Nessa situação é evidente que o crime praticado é o homicídio, previsto no artigo 121 do código penal e que João deverá ser condenado por ele. Mas e o porte de arma?
Nessa caso, João não tinha o porte e não poderia transportar a arma como o fez, cometendo também o crime do art. 14 da Lei 10.826/2003 (Estatuto do Desarmamento). Isso significa que ele será condenado por ambos os crimes? A resposta é não, pois aí entra o princípio da consunção.
No caso concreto, João apenas portava arma com a intenção de utilizá-la na situação que se aproximava, o desígnio de transportar a arma é parte do desígnio de cometer o assassinato, formando um conflito aparente de normas, em que um único fato tem duas normas penais para incriminá-lo.
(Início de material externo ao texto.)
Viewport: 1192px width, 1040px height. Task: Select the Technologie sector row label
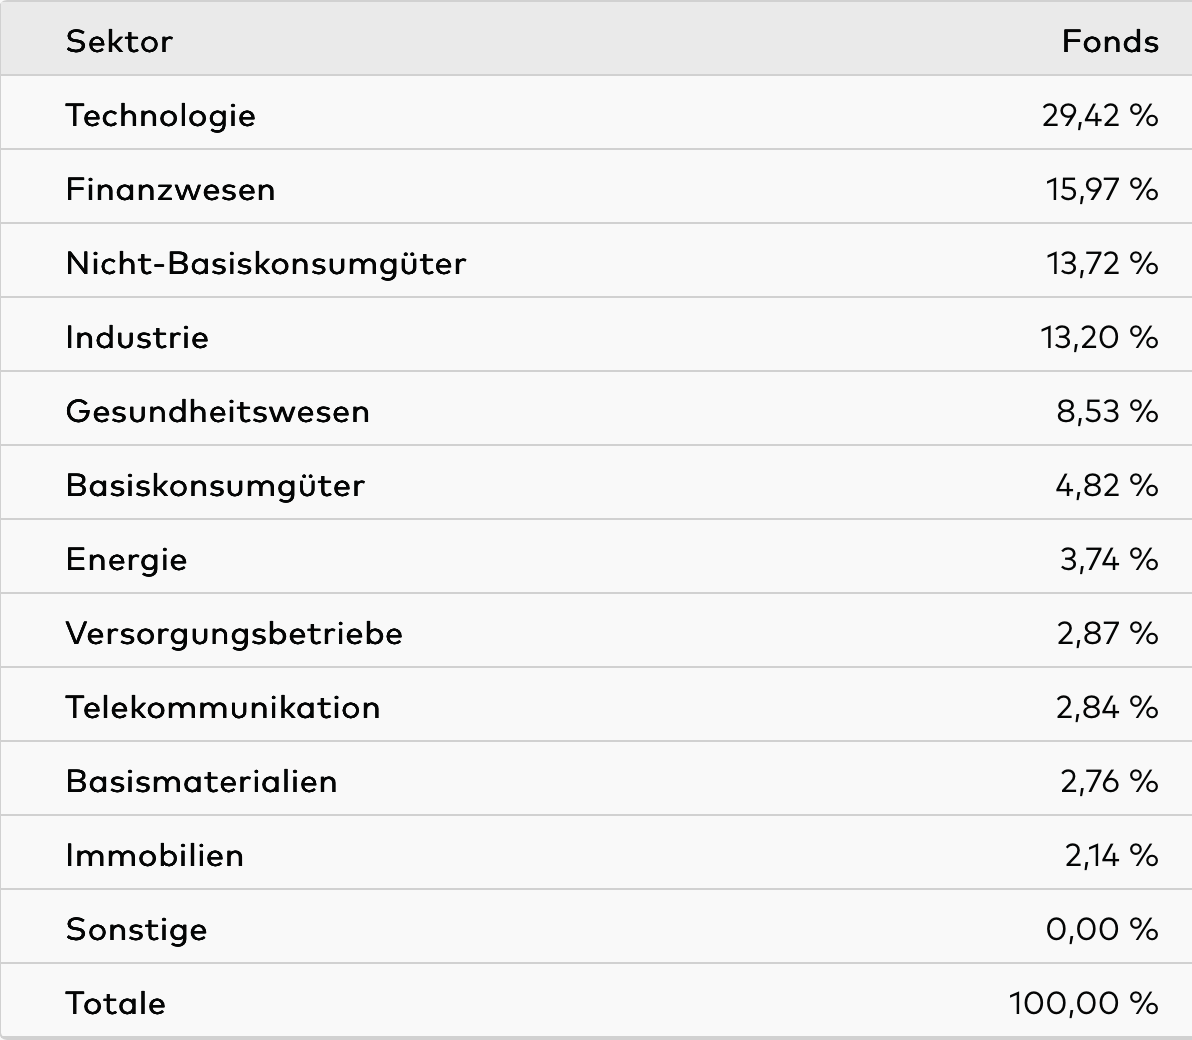click(160, 115)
Em casos como esse, aplica-se o Princípio da Consunção, em que o crime fim absorve o crime meio para sua consumação. O crime fim, no caso em exemplo, é o homicídio, o crime meio é a preparação para assassinato, que consiste em transportar a arma até o local do crime.
Mas por que não os dois crimes?
O Direito Penal moderno reconhece que a punição do indivíduo duas vezes pelo mesmo fato não é justiça. Assim, a condenação por ato (ilegal) praticada para o cometimento de outro ato, mais gravoso e amplo, seria condenar duas vezes pelo mesmo crime. Chamamos esse princípio de non bis in idem.
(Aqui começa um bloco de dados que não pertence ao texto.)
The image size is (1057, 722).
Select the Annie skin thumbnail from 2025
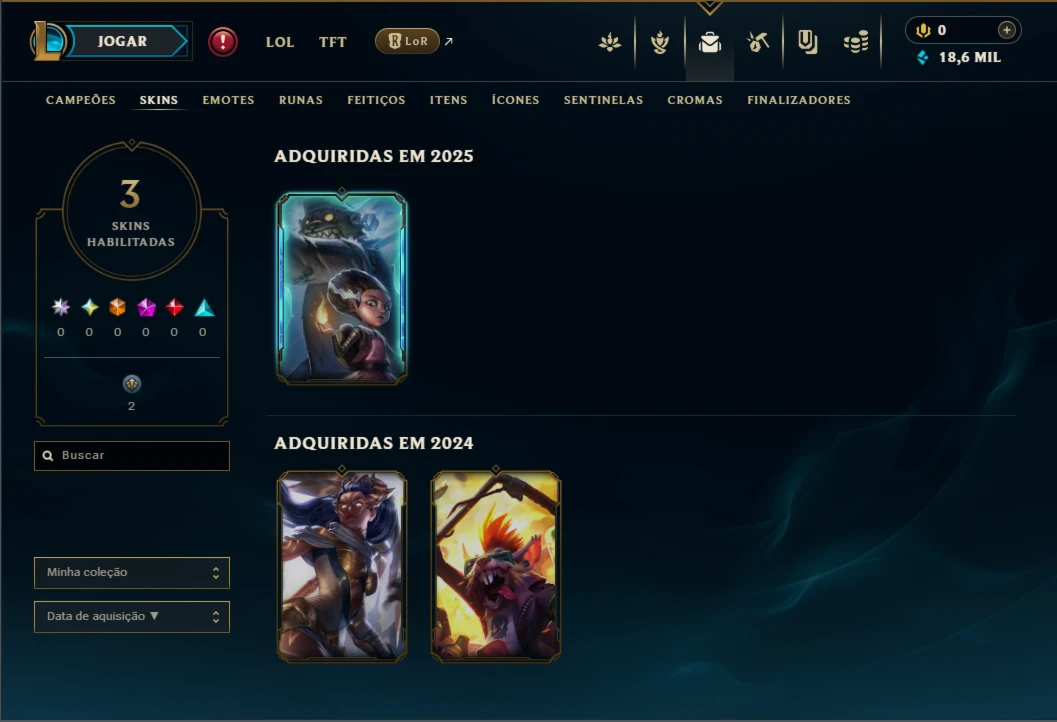coord(342,288)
- O mesmo não acontece quando os desígnios ou as vontades são diferentes. A situação muda se, por exemplo, João portar diariamente arma consigo de maneira ilegal e eventualmente se aproveitasse do fácil acesso a ela para consumar o crime de homicídio. Aqui as vontades são diferentes. João, por desejo com fim em si mesmo, portava arma em seu carro. O porte não estava embutido na vontade de usá-la de forma planejada contra alguém, e o uso dela para o homicídio foi mera conveniência.
Aí sim, nessa situação, é possível que João seja condenado tanto pelo porte quanto pelo homicídio, pois são atos independentes com fins diferentes.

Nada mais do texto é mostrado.